**Task item:** Begin at the line containing "Home (280, 267)" in the data below and go on through the line containing "Compliance Statements (38, 601)", repeating each line exactly; include both ends and no other line.

Start of Input material

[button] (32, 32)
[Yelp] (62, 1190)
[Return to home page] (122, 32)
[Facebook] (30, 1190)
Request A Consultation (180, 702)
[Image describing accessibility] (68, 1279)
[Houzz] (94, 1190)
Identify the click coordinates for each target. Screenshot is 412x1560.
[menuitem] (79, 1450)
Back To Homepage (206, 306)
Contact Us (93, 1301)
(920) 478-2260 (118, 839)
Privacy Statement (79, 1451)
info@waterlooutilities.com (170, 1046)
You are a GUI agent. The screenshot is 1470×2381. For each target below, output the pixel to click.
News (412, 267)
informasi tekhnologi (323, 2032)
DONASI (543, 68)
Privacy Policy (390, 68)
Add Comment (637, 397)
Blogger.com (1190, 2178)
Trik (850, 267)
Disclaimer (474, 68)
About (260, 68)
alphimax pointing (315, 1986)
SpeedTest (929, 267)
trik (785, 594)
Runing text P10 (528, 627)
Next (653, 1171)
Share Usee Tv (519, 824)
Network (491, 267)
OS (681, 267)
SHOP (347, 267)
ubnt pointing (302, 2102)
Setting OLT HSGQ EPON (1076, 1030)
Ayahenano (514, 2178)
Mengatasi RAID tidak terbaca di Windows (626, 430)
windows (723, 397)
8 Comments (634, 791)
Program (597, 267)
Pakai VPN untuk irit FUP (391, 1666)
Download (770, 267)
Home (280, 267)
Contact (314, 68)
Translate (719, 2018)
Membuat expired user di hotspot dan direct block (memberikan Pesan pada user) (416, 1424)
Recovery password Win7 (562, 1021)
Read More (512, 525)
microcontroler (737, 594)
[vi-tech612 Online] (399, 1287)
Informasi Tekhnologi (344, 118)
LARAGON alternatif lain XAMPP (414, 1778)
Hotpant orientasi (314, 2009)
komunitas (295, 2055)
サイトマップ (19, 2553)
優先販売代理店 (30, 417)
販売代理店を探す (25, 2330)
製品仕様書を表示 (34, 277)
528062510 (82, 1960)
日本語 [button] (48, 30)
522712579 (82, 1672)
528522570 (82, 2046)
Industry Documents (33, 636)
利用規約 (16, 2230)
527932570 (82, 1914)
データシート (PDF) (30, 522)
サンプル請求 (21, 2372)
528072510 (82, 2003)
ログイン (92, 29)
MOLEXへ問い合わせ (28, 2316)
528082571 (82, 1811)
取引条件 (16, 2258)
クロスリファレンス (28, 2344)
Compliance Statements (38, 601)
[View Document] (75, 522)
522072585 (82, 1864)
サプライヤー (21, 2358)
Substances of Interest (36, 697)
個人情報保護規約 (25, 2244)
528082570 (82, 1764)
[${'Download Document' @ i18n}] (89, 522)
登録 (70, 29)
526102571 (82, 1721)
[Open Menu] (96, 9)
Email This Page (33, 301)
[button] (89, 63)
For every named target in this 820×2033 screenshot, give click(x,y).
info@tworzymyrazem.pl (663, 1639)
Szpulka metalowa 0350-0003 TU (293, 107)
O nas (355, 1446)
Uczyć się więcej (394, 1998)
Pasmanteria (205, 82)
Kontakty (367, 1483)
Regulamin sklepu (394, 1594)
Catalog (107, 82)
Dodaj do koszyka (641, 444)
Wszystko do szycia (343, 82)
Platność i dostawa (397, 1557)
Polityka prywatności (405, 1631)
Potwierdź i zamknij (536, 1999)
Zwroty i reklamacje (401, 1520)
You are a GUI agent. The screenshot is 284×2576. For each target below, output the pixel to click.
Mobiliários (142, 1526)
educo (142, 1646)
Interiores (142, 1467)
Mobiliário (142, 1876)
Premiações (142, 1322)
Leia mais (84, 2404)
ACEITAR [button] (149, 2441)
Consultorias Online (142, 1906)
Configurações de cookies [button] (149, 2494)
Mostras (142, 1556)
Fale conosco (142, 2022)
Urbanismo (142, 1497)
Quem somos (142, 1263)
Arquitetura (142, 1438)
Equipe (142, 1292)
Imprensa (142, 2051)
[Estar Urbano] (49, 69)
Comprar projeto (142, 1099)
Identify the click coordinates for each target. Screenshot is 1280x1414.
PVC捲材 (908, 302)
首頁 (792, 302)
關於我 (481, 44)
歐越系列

End of Input material

**Result of this task:**
Home (280, 267)
Contact (314, 68)
Translate (719, 2018)
Membuat expired user di hotspot dan direct block (memberikan Pesan pada user) (416, 1424)
Recovery password Win7 (562, 1021)
Read More (512, 525)
microcontroler (737, 594)
[vi-tech612 Online] (399, 1287)
Informasi Tekhnologi (344, 118)
LARAGON alternatif lain XAMPP (414, 1778)
Hotpant orientasi (314, 2009)
komunitas (295, 2055)
サイトマップ (19, 2553)
優先販売代理店 (30, 417)
販売代理店を探す (25, 2330)
製品仕様書を表示 (34, 277)
528062510 (82, 1960)
日本語 [button] (48, 30)
522712579 (82, 1672)
528522570 (82, 2046)
Industry Documents (33, 636)
利用規約 (16, 2230)
527932570 (82, 1914)
データシート (PDF) (30, 522)
サンプル請求 (21, 2372)
528072510 (82, 2003)
ログイン (92, 29)
MOLEXへ問い合わせ (28, 2316)
528082571 (82, 1811)
取引条件 (16, 2258)
クロスリファレンス (28, 2344)
Compliance Statements (38, 601)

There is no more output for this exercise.